→ STATED TASK A: According to the thread, which GPU did the poster move to from the Titan-X?

→ SOURCE:
◇ ◇ ◇ ◇ ◇ ◇ ◇

Can I put cuda tensors into python sets/lists without unloading them from GPU?

I want to check if I can use python lists/sets to reference cuda tensors already on GPU, without unloading and reloading to and from GPU.

My situation is like the following:

  1. I am training a LSTM model with time series data.
  2. The entire data set came from about 100 days worth of data.
  3. I put each day’s data into separate cuda tensors, loaded them onto GPU and then put them all into a python set like this,
    *data_set = {}
    *for date in dates: data_set[date] = torch.from_numpy(data[date]).type(torch.cuda.FloatTensor)

I assumed that given the entire data set size is less than GPU memory, everything is loaded on the GPU’s memory and my python set (data_set ) contains only the pointers to cuda tensors which are already on the GPU.
That is, I assumed that while training I can feed each day’s data into my net like
output = my_net(data_set[date]) while maintaining cuda tensors on GPU.

Would this work ? Or would the python set, data_set, create a CPU hard copy of cuda tensors and reload them onto GPU when called like data_set[date]?

( One of the reasons that I am asking this is that recently I moved from Titan-X to V100 to increase the training speed but the training is currently taking significantly longer to my surprise. So I suspect that there could be a CPU/GPU data transfer bottleneck in the way that I set up and that bottleneck determines the total training time… )

Million thanks in advance,

◇ ◇ ◇ ◇ ◇ ◇ ◇

→ STORED DATA:
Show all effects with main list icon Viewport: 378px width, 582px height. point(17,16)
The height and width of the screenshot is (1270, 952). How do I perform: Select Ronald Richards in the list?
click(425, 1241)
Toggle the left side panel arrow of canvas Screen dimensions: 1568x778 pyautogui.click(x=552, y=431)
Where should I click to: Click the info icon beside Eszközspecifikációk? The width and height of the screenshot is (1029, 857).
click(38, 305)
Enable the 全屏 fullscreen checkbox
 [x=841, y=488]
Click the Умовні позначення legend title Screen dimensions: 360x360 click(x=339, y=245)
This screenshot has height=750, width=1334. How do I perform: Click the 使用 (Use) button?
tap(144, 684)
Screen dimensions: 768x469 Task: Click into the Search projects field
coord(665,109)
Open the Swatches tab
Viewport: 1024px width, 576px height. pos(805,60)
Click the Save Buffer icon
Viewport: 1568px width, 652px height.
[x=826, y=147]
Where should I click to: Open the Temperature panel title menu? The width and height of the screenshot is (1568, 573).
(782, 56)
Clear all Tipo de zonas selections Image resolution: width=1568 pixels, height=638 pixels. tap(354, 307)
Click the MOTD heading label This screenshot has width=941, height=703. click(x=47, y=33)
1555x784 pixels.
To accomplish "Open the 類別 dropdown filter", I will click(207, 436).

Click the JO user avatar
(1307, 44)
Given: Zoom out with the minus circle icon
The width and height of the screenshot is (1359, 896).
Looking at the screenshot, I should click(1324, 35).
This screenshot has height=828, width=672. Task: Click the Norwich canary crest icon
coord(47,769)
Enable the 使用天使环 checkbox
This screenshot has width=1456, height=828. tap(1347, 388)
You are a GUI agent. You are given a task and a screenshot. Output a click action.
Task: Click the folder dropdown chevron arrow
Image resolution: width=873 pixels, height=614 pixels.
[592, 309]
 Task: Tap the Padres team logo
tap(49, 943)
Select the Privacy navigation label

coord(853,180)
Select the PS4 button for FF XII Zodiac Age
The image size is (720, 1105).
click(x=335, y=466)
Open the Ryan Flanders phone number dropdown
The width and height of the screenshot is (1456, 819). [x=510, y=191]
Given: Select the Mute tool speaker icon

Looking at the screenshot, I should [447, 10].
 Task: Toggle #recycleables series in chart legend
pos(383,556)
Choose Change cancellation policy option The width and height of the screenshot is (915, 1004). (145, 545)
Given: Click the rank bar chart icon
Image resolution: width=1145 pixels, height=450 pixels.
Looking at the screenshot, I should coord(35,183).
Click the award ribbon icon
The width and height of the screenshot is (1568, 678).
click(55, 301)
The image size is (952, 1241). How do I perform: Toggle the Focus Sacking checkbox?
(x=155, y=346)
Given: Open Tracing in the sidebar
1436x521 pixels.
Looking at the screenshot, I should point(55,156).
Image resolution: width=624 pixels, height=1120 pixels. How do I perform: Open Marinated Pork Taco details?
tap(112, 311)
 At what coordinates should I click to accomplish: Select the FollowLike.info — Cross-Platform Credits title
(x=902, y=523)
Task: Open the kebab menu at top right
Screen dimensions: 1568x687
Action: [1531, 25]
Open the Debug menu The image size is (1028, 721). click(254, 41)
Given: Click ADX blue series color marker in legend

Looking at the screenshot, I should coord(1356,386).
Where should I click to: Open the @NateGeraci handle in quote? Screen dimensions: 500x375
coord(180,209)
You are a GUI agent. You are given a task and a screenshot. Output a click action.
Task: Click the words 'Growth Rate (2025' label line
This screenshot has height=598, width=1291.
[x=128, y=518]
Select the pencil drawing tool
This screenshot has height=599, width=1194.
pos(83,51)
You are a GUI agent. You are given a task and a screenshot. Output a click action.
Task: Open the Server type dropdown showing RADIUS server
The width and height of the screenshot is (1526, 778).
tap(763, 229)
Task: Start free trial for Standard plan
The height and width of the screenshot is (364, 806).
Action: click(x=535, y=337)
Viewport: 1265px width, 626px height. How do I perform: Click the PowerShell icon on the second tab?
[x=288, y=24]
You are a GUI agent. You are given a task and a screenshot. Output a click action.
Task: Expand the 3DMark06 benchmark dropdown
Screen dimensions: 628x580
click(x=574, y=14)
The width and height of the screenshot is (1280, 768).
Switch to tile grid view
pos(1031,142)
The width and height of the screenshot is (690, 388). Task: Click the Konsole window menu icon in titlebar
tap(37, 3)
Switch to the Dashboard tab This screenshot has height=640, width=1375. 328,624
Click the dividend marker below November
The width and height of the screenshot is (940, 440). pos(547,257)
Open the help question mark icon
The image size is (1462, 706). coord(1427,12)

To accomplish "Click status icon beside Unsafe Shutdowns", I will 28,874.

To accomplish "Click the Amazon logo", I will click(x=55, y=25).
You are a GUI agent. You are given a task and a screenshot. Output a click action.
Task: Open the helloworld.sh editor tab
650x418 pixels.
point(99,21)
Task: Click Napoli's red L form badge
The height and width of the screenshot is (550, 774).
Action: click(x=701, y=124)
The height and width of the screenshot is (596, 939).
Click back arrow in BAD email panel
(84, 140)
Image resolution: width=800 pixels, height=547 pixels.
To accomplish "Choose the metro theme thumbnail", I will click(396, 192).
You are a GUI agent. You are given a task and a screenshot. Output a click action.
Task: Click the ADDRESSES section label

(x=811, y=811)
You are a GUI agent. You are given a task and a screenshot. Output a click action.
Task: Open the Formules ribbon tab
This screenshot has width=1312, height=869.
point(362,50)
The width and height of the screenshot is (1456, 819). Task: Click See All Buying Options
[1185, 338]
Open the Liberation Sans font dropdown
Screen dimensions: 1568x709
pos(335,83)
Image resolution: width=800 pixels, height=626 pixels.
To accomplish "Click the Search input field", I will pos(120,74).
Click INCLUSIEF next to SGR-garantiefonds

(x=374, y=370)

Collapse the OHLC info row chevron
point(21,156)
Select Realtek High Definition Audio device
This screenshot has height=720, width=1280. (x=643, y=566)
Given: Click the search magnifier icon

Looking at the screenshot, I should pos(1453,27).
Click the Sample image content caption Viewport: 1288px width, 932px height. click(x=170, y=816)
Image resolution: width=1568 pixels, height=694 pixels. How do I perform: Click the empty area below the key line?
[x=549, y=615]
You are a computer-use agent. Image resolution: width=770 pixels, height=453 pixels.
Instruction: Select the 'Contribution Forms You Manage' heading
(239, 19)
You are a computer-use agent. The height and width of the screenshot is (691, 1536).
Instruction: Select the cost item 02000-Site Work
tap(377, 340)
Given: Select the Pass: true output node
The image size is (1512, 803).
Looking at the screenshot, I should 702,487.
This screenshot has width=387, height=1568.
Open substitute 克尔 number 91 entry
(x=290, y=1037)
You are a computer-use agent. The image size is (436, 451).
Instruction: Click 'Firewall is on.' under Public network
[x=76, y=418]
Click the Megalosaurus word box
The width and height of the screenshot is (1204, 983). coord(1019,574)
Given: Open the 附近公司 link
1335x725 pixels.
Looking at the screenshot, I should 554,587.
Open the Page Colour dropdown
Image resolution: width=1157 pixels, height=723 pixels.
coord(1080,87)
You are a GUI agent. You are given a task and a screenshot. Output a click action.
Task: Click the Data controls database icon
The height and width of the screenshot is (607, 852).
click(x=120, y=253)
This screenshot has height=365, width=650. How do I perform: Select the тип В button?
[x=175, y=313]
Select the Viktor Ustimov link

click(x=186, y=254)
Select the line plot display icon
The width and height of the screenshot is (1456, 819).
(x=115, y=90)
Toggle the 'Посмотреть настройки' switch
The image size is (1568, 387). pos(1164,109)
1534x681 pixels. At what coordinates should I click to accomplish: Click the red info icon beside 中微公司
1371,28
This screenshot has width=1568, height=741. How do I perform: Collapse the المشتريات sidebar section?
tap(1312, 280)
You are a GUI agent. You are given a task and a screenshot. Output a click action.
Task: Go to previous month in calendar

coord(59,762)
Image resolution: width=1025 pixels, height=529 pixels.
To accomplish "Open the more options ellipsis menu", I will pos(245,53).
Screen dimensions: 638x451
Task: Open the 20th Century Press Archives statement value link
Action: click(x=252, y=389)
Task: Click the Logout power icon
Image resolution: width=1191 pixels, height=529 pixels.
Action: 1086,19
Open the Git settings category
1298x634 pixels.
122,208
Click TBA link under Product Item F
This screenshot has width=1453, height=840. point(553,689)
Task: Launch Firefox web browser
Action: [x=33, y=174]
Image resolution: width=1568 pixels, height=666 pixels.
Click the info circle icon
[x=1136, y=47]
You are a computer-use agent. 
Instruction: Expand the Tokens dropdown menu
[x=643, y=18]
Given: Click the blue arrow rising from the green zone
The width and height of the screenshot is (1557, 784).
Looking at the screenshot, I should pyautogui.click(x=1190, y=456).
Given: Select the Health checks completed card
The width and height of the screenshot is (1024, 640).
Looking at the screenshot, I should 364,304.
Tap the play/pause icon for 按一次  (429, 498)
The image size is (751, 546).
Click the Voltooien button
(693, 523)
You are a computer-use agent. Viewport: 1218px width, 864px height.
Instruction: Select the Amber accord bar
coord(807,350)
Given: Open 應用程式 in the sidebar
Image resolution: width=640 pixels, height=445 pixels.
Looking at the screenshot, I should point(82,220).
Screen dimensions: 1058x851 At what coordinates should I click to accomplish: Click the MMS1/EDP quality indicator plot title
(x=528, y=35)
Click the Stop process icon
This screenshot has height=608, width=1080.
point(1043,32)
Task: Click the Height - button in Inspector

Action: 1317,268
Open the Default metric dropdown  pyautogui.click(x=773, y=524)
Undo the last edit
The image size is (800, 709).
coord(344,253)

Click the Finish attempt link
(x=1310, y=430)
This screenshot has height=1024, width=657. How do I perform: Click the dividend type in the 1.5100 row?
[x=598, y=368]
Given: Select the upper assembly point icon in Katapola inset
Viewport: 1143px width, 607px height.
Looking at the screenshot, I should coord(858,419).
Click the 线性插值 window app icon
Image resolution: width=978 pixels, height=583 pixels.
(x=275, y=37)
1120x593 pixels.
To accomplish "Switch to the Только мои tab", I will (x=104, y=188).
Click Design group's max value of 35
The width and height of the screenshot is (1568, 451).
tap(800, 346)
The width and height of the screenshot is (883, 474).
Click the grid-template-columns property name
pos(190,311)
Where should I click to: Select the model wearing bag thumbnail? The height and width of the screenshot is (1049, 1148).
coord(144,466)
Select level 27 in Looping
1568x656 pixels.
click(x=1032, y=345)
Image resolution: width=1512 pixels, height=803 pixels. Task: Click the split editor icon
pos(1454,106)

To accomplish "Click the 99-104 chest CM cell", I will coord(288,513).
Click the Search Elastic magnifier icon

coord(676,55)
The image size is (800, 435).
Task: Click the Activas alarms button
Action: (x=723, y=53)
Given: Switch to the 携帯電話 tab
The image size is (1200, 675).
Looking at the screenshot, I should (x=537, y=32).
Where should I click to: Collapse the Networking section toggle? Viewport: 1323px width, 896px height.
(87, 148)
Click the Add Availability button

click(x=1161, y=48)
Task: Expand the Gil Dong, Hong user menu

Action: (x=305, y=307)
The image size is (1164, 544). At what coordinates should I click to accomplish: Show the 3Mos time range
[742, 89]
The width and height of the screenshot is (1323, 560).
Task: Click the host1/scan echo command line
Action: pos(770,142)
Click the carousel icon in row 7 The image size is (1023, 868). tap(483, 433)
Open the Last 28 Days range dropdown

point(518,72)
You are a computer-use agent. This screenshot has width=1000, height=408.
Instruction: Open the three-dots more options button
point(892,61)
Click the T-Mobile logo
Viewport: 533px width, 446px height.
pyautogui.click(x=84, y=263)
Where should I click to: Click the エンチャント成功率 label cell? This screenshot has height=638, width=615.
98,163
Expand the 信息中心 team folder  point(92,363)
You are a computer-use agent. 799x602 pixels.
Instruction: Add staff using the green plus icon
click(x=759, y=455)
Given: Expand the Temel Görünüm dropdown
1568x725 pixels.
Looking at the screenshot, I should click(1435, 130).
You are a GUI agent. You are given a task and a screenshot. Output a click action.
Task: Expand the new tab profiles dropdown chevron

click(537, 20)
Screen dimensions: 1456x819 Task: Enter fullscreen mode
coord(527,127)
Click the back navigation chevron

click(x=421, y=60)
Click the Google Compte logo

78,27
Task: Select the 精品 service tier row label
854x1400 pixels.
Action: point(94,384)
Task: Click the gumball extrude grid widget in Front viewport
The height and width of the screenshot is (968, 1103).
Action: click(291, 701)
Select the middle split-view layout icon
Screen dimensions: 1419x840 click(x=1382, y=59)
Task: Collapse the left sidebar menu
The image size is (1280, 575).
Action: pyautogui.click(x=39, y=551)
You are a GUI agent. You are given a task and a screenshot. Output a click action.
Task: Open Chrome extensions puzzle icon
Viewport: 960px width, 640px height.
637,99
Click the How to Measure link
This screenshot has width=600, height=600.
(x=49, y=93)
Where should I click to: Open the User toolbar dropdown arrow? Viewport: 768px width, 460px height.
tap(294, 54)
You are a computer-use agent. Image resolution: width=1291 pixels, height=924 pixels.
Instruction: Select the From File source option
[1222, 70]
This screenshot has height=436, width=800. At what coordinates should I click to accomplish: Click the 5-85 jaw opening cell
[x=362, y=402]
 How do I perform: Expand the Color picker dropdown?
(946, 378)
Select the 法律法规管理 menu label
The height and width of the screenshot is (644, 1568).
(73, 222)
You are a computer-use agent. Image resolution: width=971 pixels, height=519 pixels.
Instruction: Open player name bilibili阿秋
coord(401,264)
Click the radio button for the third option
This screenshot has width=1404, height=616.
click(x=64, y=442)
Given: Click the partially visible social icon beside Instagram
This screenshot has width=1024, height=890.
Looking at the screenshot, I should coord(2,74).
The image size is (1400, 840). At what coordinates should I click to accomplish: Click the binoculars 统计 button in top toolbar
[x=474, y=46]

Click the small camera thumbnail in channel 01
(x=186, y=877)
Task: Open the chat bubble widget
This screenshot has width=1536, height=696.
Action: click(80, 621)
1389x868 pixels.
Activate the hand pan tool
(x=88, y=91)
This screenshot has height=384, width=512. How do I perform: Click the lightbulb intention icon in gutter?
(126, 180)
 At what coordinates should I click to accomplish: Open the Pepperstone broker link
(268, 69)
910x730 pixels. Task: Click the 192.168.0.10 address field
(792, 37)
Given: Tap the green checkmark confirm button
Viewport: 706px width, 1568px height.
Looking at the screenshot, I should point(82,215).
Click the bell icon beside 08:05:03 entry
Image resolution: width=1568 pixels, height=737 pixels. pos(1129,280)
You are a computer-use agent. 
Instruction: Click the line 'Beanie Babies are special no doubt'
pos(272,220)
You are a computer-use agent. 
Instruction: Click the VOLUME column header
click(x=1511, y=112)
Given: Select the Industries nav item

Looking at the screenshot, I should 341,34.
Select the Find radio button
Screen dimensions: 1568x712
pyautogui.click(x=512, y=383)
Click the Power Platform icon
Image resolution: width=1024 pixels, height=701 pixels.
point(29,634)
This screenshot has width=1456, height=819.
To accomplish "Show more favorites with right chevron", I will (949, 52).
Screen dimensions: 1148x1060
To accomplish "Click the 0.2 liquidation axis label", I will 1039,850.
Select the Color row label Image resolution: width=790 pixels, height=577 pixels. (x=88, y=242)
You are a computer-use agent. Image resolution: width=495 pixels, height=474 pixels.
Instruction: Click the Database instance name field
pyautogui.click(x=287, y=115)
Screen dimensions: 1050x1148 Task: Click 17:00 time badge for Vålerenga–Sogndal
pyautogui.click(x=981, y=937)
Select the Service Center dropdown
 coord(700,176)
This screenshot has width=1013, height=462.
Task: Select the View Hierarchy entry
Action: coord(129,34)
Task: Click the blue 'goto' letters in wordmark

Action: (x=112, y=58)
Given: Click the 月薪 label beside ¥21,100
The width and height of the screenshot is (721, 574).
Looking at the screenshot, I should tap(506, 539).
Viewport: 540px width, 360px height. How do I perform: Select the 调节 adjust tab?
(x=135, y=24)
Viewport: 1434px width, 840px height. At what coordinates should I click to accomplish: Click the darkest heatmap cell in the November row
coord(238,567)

◇ ◇ ◇ ◇ ◇ ◇ ◇

→ STATED TASK B: Rewrite the listing from its first line through the line containing "tap(144, 684)", replacing "screenshot" with "image" each time it appears and leaving everything else unchanged. Return only those lines.

→ EXPECTED ANSWER A: A V100.

→ EXPECTED ANSWER B:
Show all effects with main list icon Viewport: 378px width, 582px height. point(17,16)
The height and width of the image is (1270, 952). How do I perform: Select Ronald Richards in the list?
click(425, 1241)
Toggle the left side panel arrow of canvas Screen dimensions: 1568x778 pyautogui.click(x=552, y=431)
Where should I click to: Click the info icon beside Eszközspecifikációk? The width and height of the image is (1029, 857).
click(38, 305)
Enable the 全屏 fullscreen checkbox
 [x=841, y=488]
Click the Умовні позначення legend title Screen dimensions: 360x360 click(x=339, y=245)
This image has height=750, width=1334. How do I perform: Click the 使用 (Use) button?
tap(144, 684)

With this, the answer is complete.